A while ago, a student of mine asked if it was possible to use the taxonomic alternative labels from the Managed Metadata Service as thesaurus items in SharePoint Server Search.
There’s no built-in way to do this, but it is possible to generate the required Xml with a little PowerShell.
The Concept
The Term Store contains Term Group, which content Term Sets, which in turn contain nested Terms. Each Term can have (optional) synonyms called Labels.
If we find all the Terms with Labels, we can write them out in the correct format as a chunk of Xml, and pipe it into a thesaurus file.
Thesaurus files for SharePoint Server Search are kept under the file path:
%ProgramFiles%\Microsoft Office Servers\14.0\Data\Office Server\Applications\GUID-query-0\Config
A sample thesaurus file is shown below:
<XML ID="Microsoft Search Thesaurus"> <thesaurus xmlns="x-schema:tsSchema.xml"> <diacritics_sensitive>0</diacritics_sensitive> <expansion> <sub>Internet Explorer</sub> <sub>IE</sub> <sub>IE8</sub> </expansion> <replacement> <pat>NT5</pat> <pat>W2K</pat> <sub>Windows 2000</sub> </replacement> </thesaurus> </XML>
You can see the rationale for how this file works on and how to manage thesaurus files at TechNet.
The Script
The script below shows the principle. It iterates over the Terms in each Term Store and finds their Labels. Where the Label is not the same as the name of the Term itself, it represents a synonym and we add it to the Xml.

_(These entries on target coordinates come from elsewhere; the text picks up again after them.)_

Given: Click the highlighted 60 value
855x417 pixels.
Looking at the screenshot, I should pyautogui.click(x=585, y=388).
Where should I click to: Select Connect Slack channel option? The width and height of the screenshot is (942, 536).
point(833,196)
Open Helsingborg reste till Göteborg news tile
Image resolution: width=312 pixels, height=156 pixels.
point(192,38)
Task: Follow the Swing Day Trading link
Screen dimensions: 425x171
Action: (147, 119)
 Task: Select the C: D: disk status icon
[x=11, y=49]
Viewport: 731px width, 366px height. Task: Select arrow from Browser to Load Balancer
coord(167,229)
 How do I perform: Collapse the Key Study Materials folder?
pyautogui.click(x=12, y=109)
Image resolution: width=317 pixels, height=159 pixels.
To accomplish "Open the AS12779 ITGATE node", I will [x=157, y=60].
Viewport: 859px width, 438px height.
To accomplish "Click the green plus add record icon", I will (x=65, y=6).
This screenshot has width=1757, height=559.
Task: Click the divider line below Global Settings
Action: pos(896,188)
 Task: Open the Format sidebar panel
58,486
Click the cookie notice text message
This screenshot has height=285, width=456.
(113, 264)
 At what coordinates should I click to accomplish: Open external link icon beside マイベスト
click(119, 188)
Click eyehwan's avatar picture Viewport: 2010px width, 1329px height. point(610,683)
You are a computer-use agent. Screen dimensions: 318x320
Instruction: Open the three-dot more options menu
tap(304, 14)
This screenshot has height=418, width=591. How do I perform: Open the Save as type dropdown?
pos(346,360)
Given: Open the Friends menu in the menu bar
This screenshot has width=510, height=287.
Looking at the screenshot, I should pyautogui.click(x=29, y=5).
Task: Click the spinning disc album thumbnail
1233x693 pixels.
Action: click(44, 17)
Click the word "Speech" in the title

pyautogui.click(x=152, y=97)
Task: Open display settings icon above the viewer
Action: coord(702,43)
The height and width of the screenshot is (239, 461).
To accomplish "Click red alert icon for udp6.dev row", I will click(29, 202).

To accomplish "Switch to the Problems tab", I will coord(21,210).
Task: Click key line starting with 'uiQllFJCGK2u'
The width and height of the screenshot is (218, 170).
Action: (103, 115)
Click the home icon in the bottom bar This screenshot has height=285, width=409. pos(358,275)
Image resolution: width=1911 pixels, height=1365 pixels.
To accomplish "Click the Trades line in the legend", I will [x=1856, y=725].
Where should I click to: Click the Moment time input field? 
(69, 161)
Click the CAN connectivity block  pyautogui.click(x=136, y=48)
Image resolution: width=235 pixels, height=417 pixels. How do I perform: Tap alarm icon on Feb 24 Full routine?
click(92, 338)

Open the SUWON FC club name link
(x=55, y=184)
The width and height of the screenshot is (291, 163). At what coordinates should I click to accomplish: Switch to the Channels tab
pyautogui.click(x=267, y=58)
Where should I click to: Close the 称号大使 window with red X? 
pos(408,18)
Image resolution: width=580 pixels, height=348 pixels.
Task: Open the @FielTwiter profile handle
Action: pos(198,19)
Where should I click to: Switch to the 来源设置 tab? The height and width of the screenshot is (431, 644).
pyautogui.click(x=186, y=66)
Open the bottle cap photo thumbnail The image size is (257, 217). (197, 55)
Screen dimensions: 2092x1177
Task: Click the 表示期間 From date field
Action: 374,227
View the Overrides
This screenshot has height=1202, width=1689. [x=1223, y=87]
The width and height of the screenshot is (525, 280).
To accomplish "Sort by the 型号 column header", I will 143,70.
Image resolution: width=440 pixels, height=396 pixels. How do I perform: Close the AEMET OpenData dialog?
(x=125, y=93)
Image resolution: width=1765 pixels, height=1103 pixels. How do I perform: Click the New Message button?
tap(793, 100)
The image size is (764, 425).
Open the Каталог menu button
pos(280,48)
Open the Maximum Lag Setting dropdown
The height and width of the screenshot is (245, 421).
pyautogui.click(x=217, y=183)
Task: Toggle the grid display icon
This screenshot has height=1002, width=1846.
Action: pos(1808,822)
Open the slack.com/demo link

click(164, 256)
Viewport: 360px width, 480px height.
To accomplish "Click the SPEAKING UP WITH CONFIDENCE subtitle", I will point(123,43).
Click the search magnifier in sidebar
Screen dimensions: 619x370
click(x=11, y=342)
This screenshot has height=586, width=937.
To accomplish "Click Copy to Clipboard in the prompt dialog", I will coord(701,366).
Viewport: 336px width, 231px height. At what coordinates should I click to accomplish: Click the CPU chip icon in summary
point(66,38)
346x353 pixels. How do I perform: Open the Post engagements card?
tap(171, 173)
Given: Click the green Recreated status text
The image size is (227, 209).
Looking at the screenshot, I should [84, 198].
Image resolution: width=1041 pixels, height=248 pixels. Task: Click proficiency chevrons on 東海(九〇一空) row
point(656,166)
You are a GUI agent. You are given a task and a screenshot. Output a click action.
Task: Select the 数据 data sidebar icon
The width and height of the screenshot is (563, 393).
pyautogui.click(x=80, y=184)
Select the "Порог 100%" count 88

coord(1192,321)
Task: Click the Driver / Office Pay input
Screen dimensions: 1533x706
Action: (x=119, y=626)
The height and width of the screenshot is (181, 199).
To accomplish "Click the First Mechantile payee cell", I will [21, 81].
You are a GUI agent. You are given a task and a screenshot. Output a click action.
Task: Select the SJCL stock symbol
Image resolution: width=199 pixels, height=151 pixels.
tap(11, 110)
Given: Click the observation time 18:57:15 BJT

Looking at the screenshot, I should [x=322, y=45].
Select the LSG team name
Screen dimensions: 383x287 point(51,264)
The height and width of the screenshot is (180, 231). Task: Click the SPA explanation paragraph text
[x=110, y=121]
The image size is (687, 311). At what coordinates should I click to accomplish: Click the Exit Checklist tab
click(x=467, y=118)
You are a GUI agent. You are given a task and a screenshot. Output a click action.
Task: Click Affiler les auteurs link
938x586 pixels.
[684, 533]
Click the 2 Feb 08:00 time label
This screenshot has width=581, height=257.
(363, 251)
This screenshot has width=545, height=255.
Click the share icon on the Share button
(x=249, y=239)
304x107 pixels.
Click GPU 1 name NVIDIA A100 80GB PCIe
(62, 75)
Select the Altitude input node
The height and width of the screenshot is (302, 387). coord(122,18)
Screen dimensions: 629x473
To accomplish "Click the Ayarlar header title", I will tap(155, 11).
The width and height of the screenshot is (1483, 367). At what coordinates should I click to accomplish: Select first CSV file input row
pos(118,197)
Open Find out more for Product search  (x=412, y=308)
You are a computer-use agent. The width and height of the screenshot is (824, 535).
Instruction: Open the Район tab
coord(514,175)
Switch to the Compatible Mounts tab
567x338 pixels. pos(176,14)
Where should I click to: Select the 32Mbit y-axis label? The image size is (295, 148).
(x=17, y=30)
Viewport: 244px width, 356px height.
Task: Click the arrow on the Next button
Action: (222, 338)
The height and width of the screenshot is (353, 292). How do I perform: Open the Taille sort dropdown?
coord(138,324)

function Extract-SPThesaurusFromTermLabels { param([string] $webUrl); $ts = Get-SPTaxonomySession -Site $webUrl; Write-Output "<XML ID='Microsoft Search Thesaurus'>"; Write-Output "<thesaurus xmlns='x-schema:tsSchema.xml'>"; $ts.TermStores | % { $_.Groups | % { $_.TermSets | % { $_.Terms | % { $_.Labels | ? {$_.Term.Name -ne $_.Value} | % { Write-Output ("<expansion><sub>" + $_.Term.Name + "</sub><sub>" + $_.Value + "</sub><expansion>"); } } } } }; Write-Output "</thesaurus>"; Write-Output "</XML>"; }
You can then pipe the output of this command to an Xml file, and optionally use this in the place of your existing Thesaurus file with something like this:
Extract-SPThesaurusFromTermLabels http://sharepoint > tsLANG.xml
As always, please back up your original Thesaurus files and check the output of this before you use it!